Dissecting Total Plasma and Protein-Specific Glycosylation Profiles in Congenital Disorders of Glycosylation

Abstract

Protein N-glycosylation is a multifactorial process involved in many biological processes. A broad range of congenital disorders of glycosylation (CDGs) have been described that feature defects in protein N-glycan biosynthesis. Here, we present insights into the disrupted N-glycosylation of various CDG patients exhibiting defects in the transport of nucleotide sugars, Golgi glycosylation or Golgi trafficking. We studied enzymatically released N-glycans of total plasma proteins and affinity purified immunoglobulin G (IgG) from patients and healthy controls using mass spectrometry (MS). The applied method allowed the differentiation of sialic acid linkage isomers via their derivatization. Furthermore, protein-specific glycan profiles were quantified for transferrin and IgG Fc using electrospray ionization MS of intact proteins and glycopeptides, respectively. Next to the previously described glycomic effects, we report unprecedented sialic linkage-specific effects. Defects in proteins involved in Golgi trafficking (COG5-CDG) and CMP-sialic acid transport (SLC35A1-CDG) resulted in lower levels of sialylated structures on plasma proteins as compared to healthy controls. Findings for these specific CDGs include a more pronounced effect for α2,3-sialylation than for α2,6-sialylation. The diverse abnormalities in glycomic features described in this study reflect the broad range of biological mechanisms that influence protein glycosylation.

Keywords: congenital disorders of glycosylation; glycomics; mass spectrometry; sialic acid linkage isomers.

Figure 1

N-glycan structural features. The three major classes of human N-glycans are schematically presented (A) and the major structural features of complex-type N-glycans are introduced (B). Adaptation from [19].

Figure 2

Total plasma N-glycome (TPNG) of a COG5-CDG patient. (A) Levels of α2,3-sialylation per galactose (left) and α2,6-linked sialylation per galactose (right) on triantennary glycans (A3GS) of TPNG. The box plot shows the median (dashed line) with the interquartile range (dotted lines) for healthy controls (n = 10) whilst the bars give the values determined for the COG5-CDG patient. (B) and (C) show the TPNG MALDI-TOF-MS profiles of healthy control 5 and the COG5-CDG patient, respectively. All glycans were detected as [M+Na]⁺. For glycan annotation see Figure 1.

Figure 3

IgG1 Fc glycosylation for SLC35C1-CDG (P2). (A) Fucosylation (CF) of the IgG1 Fc portions.
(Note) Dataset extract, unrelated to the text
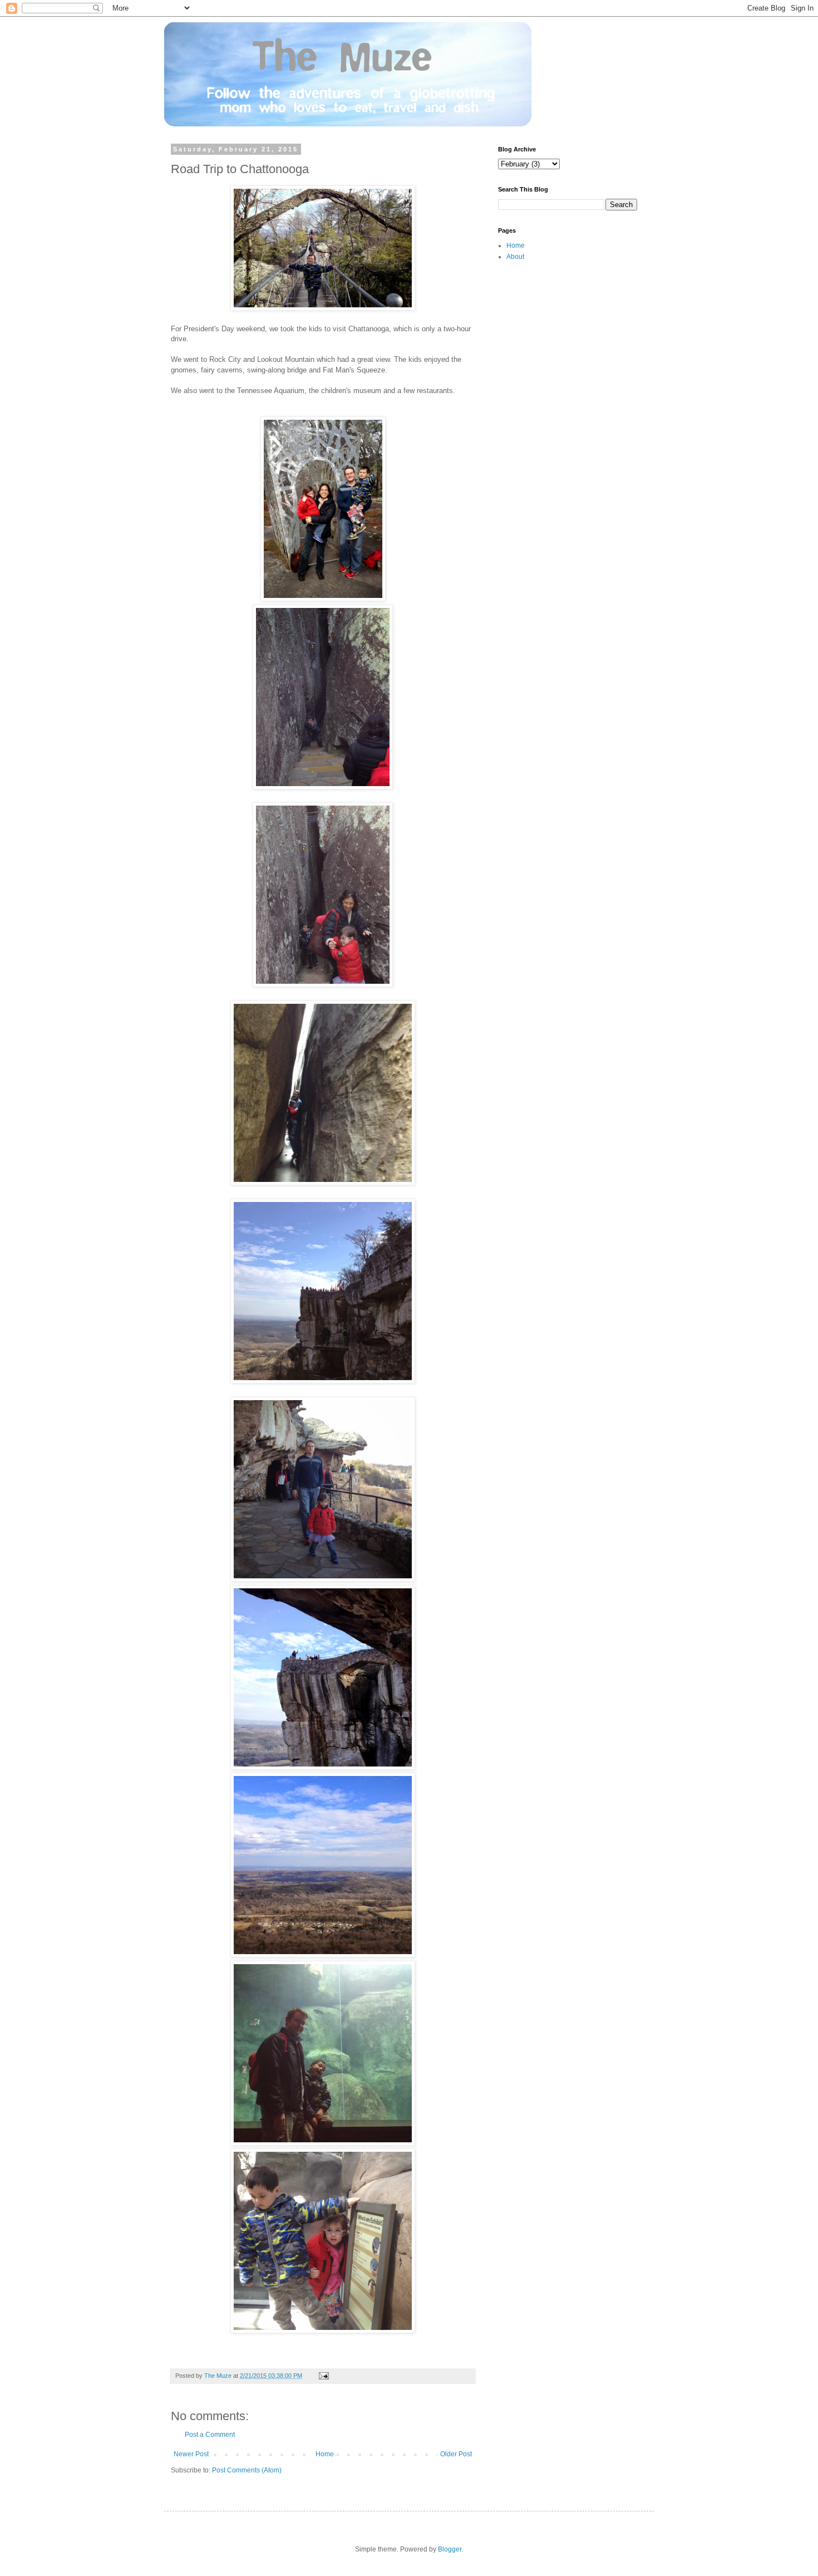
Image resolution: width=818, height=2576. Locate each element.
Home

The box plot shows the median (dashed line) with the interquartile range (dotted lines) for healthy controls (n = 10) whilst the bar gives the value determined for the patient. (B) Extracted ion chromatograms (EIC) of selected glycoforms of the different IgG subclasses and (C) sum spectrum of the indicated window (1.3–1.8 min; IgG1 cluster) from the LC-MS analysis of the patient SLC35C1-CDG tryptic IgG Fc glycopeptides. The proposed glycopeptide structures are based on fragmentation and literature. All glycopeptide signals annotated in (C) were [M+3H]³⁺. For glycan structure schemes see Figure 1.

Figure 4

Total plasma N-glycome (TPNG) structural features determined for CDG patients. Levels of α2,3-sialylation per galactose (left) and α2,6-linked sialylation per galactose (right) are displayed for non-fucosylated (A) diantennary, (B) triantennary and (C) tetraantennary glycans as well as for fucosylated (D) diantennary, (E) triantennary and (F) tetraantennary glycans. The box plot shows the median (dashed line) with the interquartile range (dotted lines) for healthy controls (n = 10) whilst the bars give the individual values determined for the CDG patients.

Figure 5

IgG1 Fc glycosylation of CDG patients. Levels of IgG1 Fc fucosylation (A), galactosylation (B) sialylation (C) and sialylation per galactose (D) as determined at the glycopeptide level are displayed for 20 CDG patients. Reference values as determined for healthy controls (n = 10) are shown by box plot with median (dashed line) and interquartile range (dotted lines).